# Thanks Guys!



## TAPnRACK (Jan 30, 2013)

Just wanted to say thanks to everyone who makes this forum great. I recently took a vacation and joined a large gun forum (over 25,000 members) to see what's going on... what a difference! Everyone's an expert, every SD hypothetical scenario was filled with bravado and oozed of fantasy. Everybody seemed to want to get into a gun fight and couldn't wait to legally shoot someone, lol... seriously! 

Multiple threads i was engaged in were locked (not due to me) and I was told how inexperienced I am in the world of concealed carry & gun fighting (apparently it was obvious because I didn't subscribe to their mall ninja mentality) ... and how I have no clue how violent criminals would act or respond in situations... how I was a novice because I had a low post count, etc, etc. Ughhh....

Long story short, I'm glad everyone here (for the most part) is mature and interested in intelligent discussions instead of the bravado club to see who can put the "new guy" in his place.

Anyway, deleted my profile there and I'm happy to never look back. Saw a few guys from here in there which was nice, but glad to be gone from there, lol.

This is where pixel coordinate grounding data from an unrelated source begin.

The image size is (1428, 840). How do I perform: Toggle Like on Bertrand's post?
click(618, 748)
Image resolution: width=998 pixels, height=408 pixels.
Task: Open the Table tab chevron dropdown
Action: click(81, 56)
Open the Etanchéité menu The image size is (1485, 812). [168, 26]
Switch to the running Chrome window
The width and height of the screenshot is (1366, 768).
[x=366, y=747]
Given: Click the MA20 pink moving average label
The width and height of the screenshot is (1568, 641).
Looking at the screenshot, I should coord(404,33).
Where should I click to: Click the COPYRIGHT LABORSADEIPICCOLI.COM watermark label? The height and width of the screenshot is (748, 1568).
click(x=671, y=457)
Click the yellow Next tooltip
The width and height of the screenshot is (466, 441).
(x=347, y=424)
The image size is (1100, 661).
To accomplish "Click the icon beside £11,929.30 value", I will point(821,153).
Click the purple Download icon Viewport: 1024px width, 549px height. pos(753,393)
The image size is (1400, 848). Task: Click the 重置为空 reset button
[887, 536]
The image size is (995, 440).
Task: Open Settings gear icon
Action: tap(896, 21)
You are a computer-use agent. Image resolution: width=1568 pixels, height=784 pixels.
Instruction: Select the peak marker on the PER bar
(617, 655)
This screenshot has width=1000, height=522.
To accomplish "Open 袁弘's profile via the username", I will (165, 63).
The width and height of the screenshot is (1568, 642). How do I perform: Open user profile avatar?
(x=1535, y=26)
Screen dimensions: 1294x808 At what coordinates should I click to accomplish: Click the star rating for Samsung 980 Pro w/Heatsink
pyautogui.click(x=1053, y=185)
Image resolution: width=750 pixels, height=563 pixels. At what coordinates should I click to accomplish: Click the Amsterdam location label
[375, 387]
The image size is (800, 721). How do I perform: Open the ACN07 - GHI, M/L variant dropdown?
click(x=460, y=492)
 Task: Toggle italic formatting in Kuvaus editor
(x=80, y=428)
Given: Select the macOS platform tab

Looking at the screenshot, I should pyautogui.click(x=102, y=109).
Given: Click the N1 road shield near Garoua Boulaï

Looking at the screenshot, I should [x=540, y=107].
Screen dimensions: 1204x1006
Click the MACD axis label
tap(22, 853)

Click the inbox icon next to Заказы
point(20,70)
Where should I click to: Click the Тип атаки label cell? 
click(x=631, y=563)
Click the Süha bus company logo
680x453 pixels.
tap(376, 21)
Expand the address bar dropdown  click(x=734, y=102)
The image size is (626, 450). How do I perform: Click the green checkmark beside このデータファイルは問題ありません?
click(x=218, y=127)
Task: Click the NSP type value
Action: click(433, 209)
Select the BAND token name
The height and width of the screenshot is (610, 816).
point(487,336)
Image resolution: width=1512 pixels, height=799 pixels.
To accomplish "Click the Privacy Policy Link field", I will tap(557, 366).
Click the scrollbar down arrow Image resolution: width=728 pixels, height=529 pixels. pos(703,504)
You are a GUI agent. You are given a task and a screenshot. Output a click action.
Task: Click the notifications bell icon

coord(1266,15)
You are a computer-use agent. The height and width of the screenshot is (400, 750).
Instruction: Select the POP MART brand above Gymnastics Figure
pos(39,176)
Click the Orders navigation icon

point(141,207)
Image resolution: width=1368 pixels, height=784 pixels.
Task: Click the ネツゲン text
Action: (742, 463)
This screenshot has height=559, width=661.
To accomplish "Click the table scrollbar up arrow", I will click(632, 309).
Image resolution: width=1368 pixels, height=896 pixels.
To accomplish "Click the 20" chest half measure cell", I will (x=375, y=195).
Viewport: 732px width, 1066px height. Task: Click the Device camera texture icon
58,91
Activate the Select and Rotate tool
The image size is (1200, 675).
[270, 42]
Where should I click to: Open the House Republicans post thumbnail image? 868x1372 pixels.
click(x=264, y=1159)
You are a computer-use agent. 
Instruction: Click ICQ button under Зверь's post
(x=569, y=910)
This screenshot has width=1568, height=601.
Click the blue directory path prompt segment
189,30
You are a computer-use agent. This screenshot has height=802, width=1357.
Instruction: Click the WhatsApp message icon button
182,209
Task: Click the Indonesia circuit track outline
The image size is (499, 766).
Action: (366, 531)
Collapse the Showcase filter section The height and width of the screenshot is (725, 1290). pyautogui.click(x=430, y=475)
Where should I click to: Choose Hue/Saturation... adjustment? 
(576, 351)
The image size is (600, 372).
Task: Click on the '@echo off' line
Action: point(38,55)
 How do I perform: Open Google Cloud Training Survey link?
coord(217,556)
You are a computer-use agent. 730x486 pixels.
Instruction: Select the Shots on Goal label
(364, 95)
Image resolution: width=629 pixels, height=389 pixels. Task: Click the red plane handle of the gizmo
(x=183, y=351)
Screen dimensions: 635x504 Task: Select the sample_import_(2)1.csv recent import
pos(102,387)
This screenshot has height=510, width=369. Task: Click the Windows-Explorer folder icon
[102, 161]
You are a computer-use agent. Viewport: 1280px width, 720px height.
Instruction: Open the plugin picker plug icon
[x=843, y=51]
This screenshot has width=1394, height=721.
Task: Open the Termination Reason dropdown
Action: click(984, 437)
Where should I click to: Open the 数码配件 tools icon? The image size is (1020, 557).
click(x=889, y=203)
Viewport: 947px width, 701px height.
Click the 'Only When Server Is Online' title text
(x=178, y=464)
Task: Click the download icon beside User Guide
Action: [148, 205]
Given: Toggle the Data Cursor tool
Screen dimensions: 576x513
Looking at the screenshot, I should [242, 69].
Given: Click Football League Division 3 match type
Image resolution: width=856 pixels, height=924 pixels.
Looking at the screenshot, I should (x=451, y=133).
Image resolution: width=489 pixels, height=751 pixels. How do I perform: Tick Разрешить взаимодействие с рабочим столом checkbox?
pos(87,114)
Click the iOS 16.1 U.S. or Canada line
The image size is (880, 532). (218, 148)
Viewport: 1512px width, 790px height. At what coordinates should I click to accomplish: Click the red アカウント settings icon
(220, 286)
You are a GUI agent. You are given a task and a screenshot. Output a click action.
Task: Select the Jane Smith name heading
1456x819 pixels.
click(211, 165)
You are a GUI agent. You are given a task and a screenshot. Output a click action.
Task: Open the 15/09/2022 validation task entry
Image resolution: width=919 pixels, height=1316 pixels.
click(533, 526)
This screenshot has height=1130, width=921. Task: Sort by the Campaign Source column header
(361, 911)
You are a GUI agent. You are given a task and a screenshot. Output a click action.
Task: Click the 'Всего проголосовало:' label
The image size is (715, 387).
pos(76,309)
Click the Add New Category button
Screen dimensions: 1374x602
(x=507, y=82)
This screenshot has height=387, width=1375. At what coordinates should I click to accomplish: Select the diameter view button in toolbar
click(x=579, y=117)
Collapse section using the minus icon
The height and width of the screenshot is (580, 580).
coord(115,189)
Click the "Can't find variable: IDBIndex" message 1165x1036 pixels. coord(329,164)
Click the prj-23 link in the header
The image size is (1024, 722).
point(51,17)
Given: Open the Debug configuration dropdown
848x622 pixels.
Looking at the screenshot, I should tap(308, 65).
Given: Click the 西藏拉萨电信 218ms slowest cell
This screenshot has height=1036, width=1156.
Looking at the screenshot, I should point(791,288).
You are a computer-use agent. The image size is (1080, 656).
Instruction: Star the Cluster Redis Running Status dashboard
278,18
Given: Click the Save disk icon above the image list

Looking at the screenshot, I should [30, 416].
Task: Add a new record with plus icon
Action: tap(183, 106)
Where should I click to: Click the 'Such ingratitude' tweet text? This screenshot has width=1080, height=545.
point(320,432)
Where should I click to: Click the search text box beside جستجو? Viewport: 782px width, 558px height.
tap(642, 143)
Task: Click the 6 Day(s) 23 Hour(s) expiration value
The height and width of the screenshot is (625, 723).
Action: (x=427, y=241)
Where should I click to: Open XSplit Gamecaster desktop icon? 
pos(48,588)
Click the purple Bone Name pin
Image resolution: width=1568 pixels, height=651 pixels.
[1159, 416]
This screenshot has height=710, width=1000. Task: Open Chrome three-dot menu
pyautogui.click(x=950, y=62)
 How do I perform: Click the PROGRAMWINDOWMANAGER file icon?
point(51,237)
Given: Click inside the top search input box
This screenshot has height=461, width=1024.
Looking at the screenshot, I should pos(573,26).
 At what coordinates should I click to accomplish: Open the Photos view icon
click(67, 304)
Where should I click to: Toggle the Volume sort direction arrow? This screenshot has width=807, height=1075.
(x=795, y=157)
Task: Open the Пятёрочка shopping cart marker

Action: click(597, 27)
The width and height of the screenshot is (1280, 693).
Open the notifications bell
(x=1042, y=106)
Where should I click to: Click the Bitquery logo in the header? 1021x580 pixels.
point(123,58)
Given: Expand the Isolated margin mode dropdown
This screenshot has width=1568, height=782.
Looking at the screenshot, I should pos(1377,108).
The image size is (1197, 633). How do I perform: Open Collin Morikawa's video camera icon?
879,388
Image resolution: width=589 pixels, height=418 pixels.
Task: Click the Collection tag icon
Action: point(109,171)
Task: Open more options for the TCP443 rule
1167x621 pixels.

Thanks for being a great group of guys I can discuss all things firearms related. Sorry for the rant, it's been bugging me and wanted to get it out there.


----------



## BackyardCowboy (Aug 27, 2014)

Glad you're back. by the way, I found your binky.


----------



## paratrooper (Feb 1, 2012)

Who are you again? 

:anim_lol:


----------



## SouthernBoy (Jun 27, 2007)

Any chance you might let us see the link? Just to see how it is on the other side?


----------



## Cait43 (Apr 4, 2013)

We aims to please...... :smt1099


----------



## Steve M1911A1 (Feb 6, 2008)

HandGunForum: Your home away from home...except that you're at home...Oh, what the heck...
It's like you never left.


----------



## BackyardCowboy (Aug 27, 2014)

By the way, we're having VAMarine reset your post counter to zero. Have a nice day.


----------



## TAPnRACK (Jan 30, 2013)

Great, I can go back to knowing nothing then, lol.


----------



## SouthernBoy (Jun 27, 2007)

Any chance you're gonna post the site link? Would love to check it out and see the differences.


----------



## pic (Nov 14, 2009)

TAPnRACK said:


> Great, I can go back to knowing nothing then, lol.


:anim_lol:


----------



## boatdoc173 (Mar 15, 2014)

welcome back to where EVERYBODY knows your name

now fess up--what site was it? inquiring minds want to know


----------



## pic (Nov 14, 2009)

boatdoc173 said:


> welcome back to where EVERYBODY knows your name
> 
> now fess up--what site was it? inquiring minds want to know


I don't want to know ,lol .

But I would google search it , if so desired. That's only if TAP n RAck used the same user name....I'm sure the search engine spiders, crawlers have already picked it up..lol,,,, I don't personally like linking other forums, it gives them ranking in a cyber sense.
:smt033


----------



## pic (Nov 14, 2009)

I thought about it , TAPnRack might be a tough search, it's a gun tactic , very non specific to one's identity.. 
:smt1099


----------



## pic (Nov 14, 2009)

When I search ,,"boatdoc173" there is a big trail of crumbs. Lol. (Just using you for an e.g.) :smt033


----------



## pic (Nov 14, 2009)

pic said:


> I thought about it , TAPnRack might be a tough search, it's a gun tactic , very non specific to one's identity..
> :smt1099


New guy from Michigan sold you out


----------



## TAPnRACK (Jan 30, 2013)

You should be a detective... nice work.


----------



## paratrooper (Feb 1, 2012)

If he told us outright which forum it was, he'd probably have to kill us all. 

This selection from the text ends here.